**EXERCISE DIRECTIONS**. Leave the pictures out and print, word for word, the lines below from the one with "You are a computer-use agent. This" through the final line.

Pixel coordinate grounding data
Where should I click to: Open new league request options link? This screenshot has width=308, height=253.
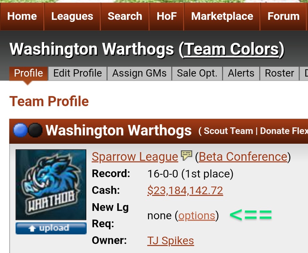click(x=197, y=216)
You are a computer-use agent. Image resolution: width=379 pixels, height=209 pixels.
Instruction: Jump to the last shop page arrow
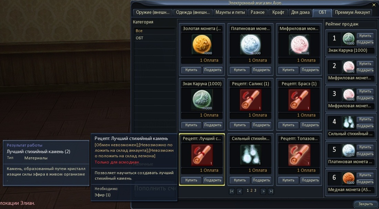pos(271,191)
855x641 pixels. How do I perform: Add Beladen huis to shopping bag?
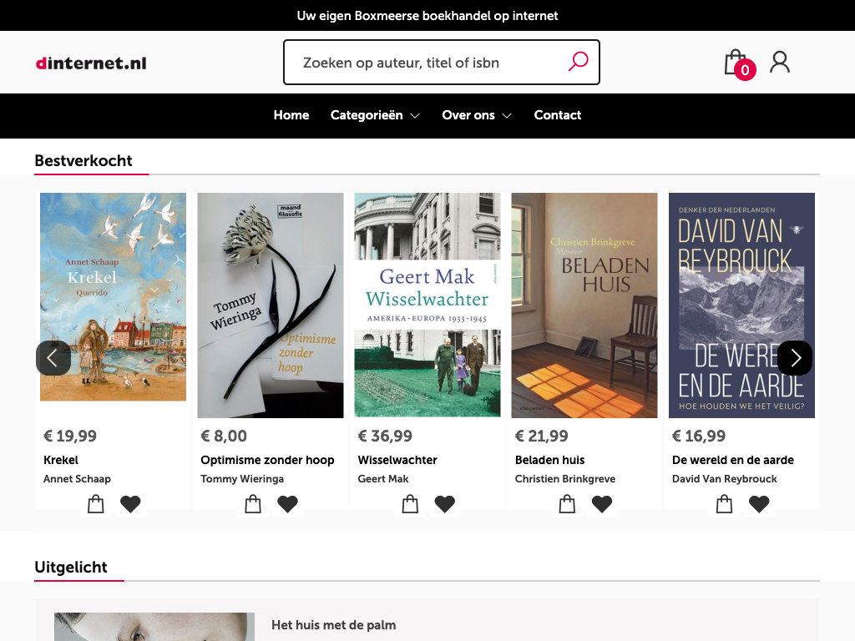click(x=567, y=504)
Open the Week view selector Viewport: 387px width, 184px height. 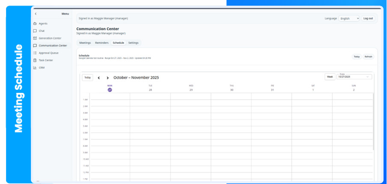(330, 77)
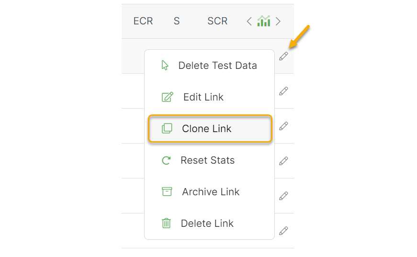This screenshot has height=257, width=417.
Task: Click the pencil icon the arrow points to
Action: click(x=283, y=56)
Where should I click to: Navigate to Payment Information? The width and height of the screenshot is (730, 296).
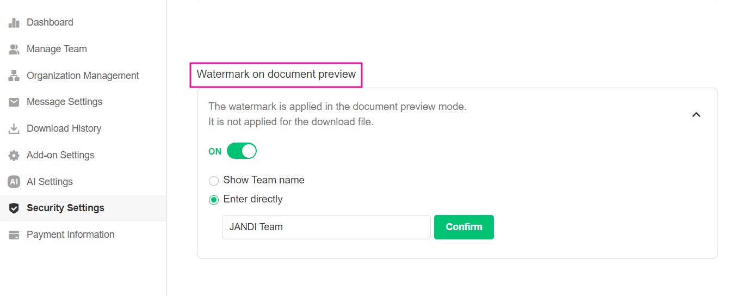point(70,235)
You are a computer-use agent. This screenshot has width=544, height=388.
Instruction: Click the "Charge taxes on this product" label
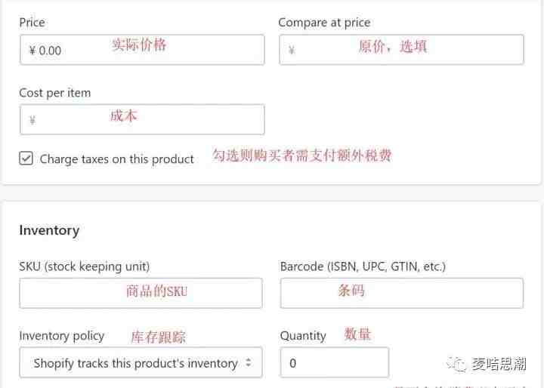(x=117, y=159)
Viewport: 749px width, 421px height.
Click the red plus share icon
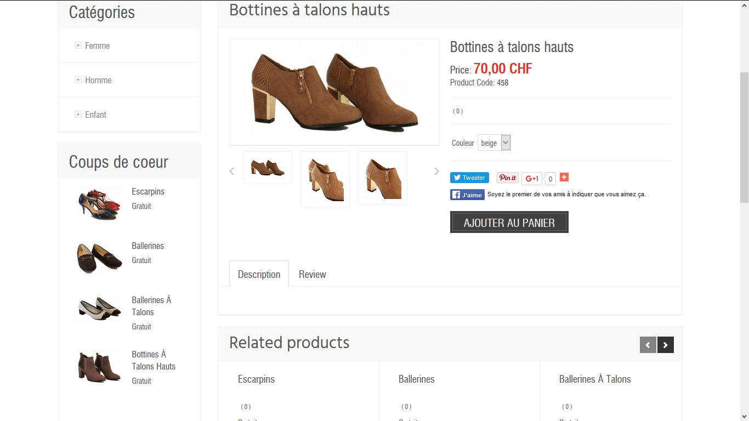(x=564, y=177)
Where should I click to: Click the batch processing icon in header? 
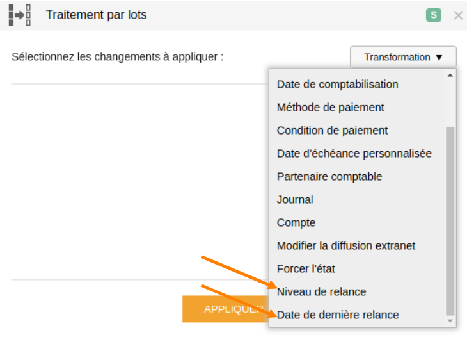(x=20, y=15)
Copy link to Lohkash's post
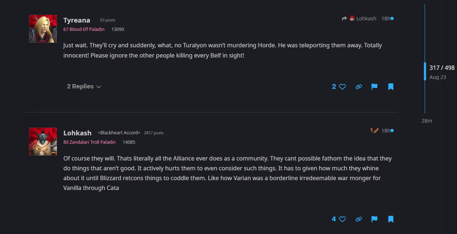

**FINAL ANSWER**.
You are a computer-use agent. This screenshot has width=544, height=388.
Instruction: Click the "Charge taxes on this product" label
(x=117, y=159)
Viewport: 749px width, 421px height.
Click the red plus share icon
(x=564, y=177)
Where should I click to: Click the batch processing icon in header? 
(x=20, y=15)
Copy link to Lohkash's post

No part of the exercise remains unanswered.